Top of DATA LISTING

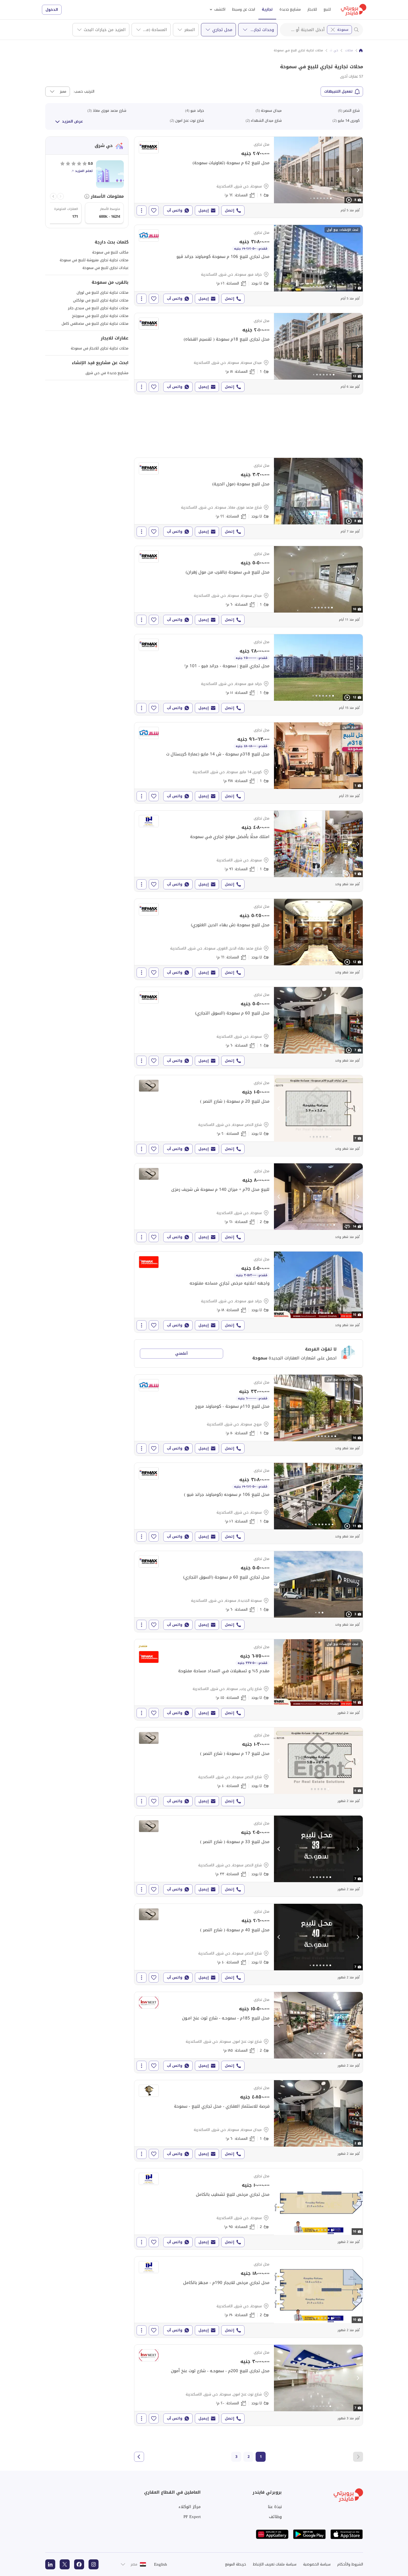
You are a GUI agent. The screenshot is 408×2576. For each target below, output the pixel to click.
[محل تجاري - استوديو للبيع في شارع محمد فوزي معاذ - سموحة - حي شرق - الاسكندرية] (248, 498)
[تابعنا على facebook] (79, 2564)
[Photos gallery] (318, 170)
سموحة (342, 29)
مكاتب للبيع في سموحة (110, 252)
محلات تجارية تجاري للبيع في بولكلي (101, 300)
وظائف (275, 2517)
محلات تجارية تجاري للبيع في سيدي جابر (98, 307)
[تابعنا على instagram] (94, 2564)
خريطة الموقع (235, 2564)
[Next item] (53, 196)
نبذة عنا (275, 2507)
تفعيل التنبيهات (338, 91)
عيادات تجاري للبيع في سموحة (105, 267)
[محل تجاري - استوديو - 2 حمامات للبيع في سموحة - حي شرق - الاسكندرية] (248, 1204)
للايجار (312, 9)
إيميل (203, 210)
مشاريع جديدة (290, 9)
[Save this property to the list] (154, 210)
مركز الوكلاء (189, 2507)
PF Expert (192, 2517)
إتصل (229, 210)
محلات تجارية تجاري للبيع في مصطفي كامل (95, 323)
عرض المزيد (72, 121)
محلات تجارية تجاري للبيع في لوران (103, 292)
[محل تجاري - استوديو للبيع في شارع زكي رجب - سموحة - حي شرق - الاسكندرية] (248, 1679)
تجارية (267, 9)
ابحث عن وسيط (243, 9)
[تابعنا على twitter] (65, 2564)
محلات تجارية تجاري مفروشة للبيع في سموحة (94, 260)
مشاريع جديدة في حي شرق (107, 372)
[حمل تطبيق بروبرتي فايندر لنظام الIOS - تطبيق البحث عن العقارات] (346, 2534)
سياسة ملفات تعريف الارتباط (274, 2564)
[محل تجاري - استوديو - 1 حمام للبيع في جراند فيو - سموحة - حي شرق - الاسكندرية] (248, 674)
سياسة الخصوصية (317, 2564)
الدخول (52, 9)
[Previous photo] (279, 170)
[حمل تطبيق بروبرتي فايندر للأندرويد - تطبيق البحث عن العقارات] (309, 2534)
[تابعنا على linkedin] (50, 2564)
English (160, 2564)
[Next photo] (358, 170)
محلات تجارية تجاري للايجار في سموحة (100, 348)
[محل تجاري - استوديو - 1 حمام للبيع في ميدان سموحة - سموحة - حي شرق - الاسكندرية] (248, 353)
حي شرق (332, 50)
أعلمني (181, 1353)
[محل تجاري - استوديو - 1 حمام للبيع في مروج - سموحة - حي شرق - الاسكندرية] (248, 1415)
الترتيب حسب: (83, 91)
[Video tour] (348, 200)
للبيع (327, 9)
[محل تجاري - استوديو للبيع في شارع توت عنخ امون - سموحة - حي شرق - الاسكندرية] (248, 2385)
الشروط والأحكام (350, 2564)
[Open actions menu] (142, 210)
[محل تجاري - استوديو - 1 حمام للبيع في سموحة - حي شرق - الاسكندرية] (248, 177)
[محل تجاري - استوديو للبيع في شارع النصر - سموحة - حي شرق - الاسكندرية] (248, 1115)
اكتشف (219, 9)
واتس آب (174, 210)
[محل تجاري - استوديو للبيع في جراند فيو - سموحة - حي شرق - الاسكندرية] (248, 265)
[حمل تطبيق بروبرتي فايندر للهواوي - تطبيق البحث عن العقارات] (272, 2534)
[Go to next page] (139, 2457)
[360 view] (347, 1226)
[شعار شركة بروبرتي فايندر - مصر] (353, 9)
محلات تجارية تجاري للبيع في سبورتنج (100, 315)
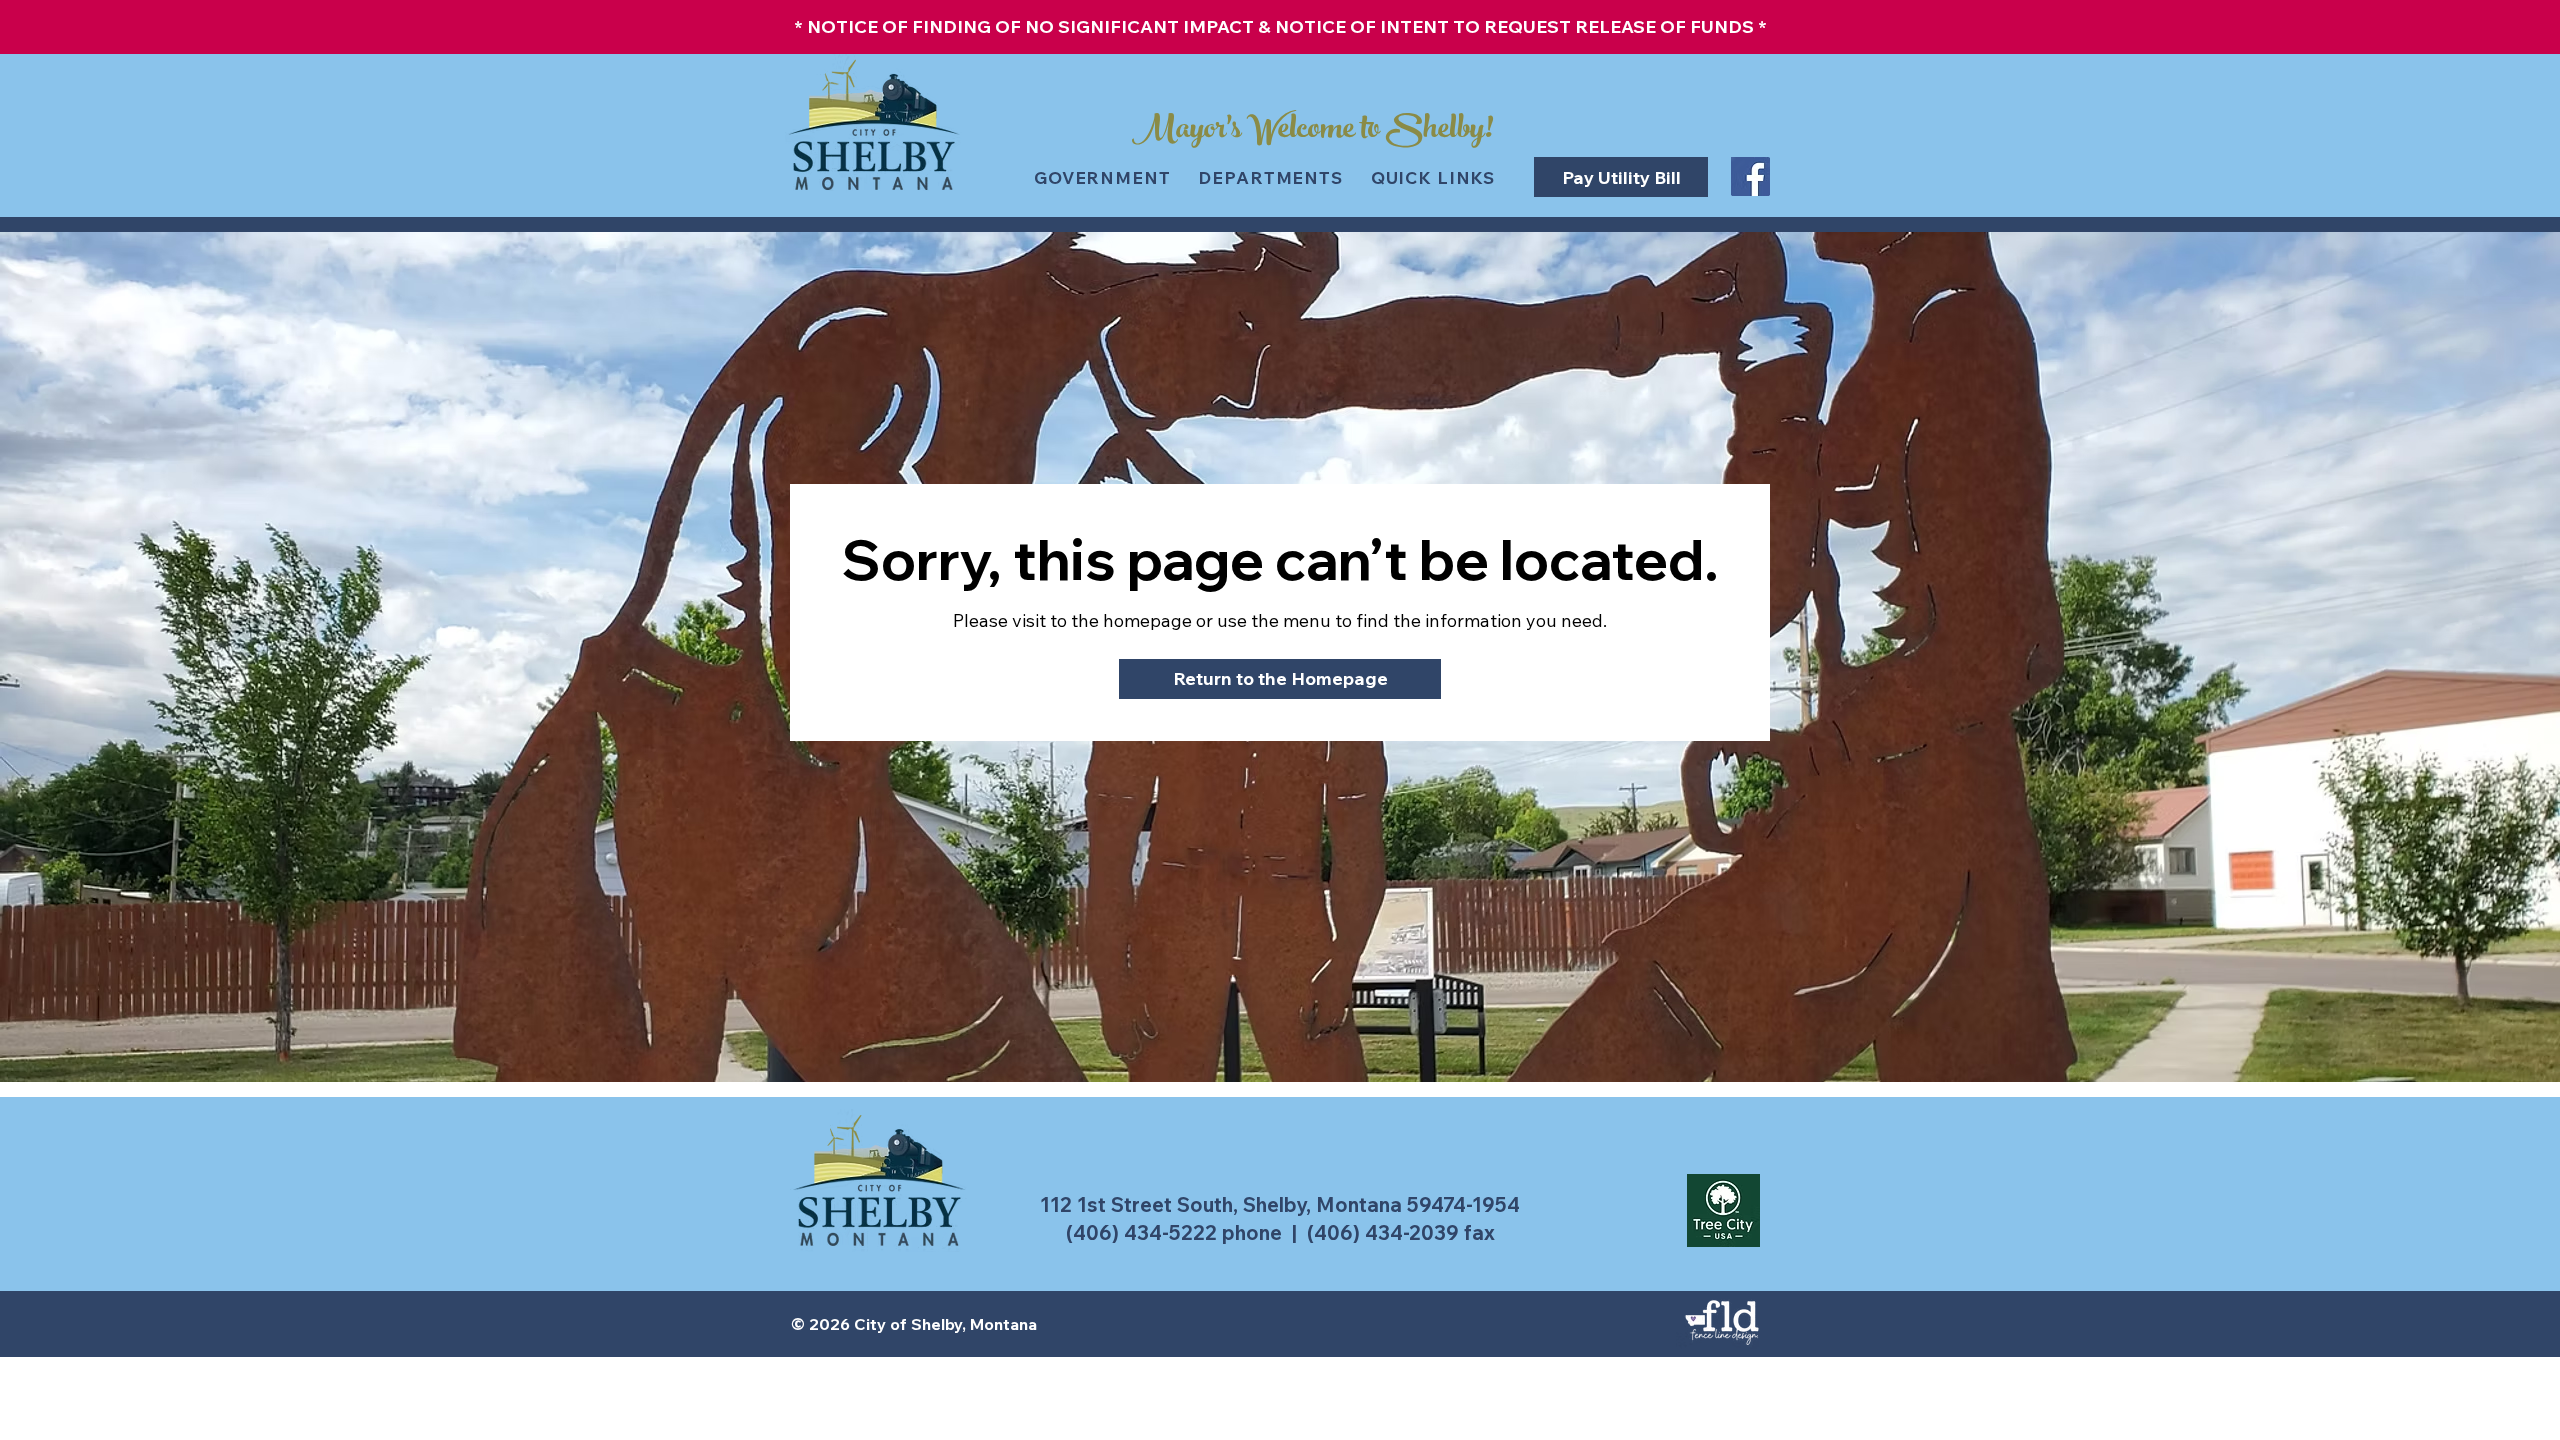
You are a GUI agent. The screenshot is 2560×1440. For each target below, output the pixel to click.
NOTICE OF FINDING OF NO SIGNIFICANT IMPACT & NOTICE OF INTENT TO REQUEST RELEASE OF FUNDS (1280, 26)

Bottom of DATA LISTING

### ABOUT THIS EXERCISE
Only the number is required: state how many lines of the entries hold the word "سياسة".

### TASK ANSWER
2